Ki Giras membungkuk hormat saat aku keluar dari toko. Ia tengah bersantai sembari memberi minum kuda cokelat milik Johann. Usai makan siang, aku pamit. Menumpangi sepeda aku melewati gedung sekolah khusus anak Belanda. Senang melihat kulit putih mereka menjadi kemerahan ditimpa cahaya matahari.
Aku berdiri di bawah pohon asem nan rindang, mengamati ibu anak-anak Londo itu menjemput. Kapan aku memilikinya? Apakah aku mandul? Anak pembawa sial seperti kata Bapak bertahun-tahun lalu?
Johann tak pernah mempermasalahkan aku punya anak atau tidak. Selama kebersamaan kami, ia tak bertanya kapan aku hamil. Tetapi aku ingin punya anak. Nantinya anak kami disebut indo. Anak-anak indo mendapatkan lebih banyak kesempatan untuk sekolah, memiliki pekerjaan di belakang meja, bukannya pekerjaan kasar seperti pribumi.
"Mama, Mama!" Seorang anak laki-laki Londo mendatangi ibunya, lantas memeluknya. Sang ibu yang berambut pirang menggendong anak itu, menciumnya. Mereka masuk ke dalam mobil putih. Anak itu bukan anak orang sembarangan. Di Semarang, kebanyakan orang berjalan kaki. Hanya orang berkecukupan seperti Johann yang mampu membeli sepeda.
Andaikan aku punya anak dengan Johann, aku akan mengantar-jemputnya setiap hari. Entah kapan itu terjadi. Yang jelas, jika aku punya anak, aku berkesempatan dibawa serta ke Nederland, sama seperti beberapa temanku yang dijadikan pelayan oleh tentara Nederland lalu diboyong ke negeri itu setelah masa bertugasnya habis. Aku ingin meninggalkan Jawa, tanah yang hanya mengingatkan pada derita.
***
Malam ini sebagaimana malam-malam sebelumnya, Johann telungkup di ranjang berkelambu.
"Kawanku di Aceh merindukan kopi Jawa. Menurutnya lebih enak dan tak membuat sakit perut," katanya. "Tapi aku sendiri suka rasa kopi Gayo. Kau ingat Willem?"
Aku membalurkan minyak kelapa ke punggungnya yang putih kemerahan. Kupijat bagian pinggulnya. Ia sering merasa pegal karena meneliti angka yang berbaris bagaikan semut hitam.
"Injih, Meneer."
"Adiknya, Claudette tergila-gila pada kopi Gayo. Malah, bibinya ia kirimkan kopi yang dibeli di toko kita. Katanya sedap sekali."

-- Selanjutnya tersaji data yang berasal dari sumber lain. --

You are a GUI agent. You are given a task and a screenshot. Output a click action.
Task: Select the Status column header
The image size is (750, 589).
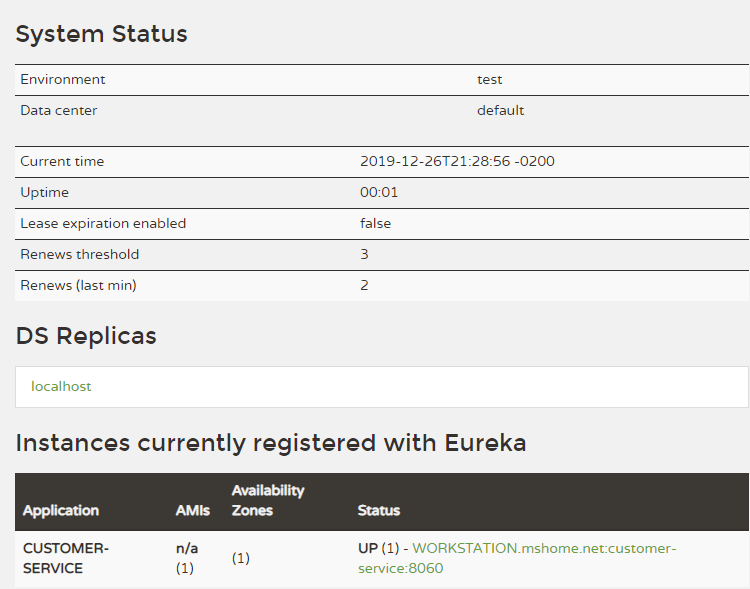[379, 511]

Syukurlah bisnis Johann lancar. Kalau keuangannya semakin baik, tahun depan kami mampu membeli mobil.
"Aku ingin mengekspor kopi dari Gayo ke Nederland. Bagaimana menurutmu, Sum?" Tanya Johann dengan suara terkantuk-kantuk, menikmati pijatanku di sekujur tubuhnya.
Tahu apa aku soal kopi? Bagiku rasa kopi semuanya sama. Baunya pun serupa, menggugah selera. Berbahaya kalau kau minum malam-malam. Salah-salah tak bisa tidur.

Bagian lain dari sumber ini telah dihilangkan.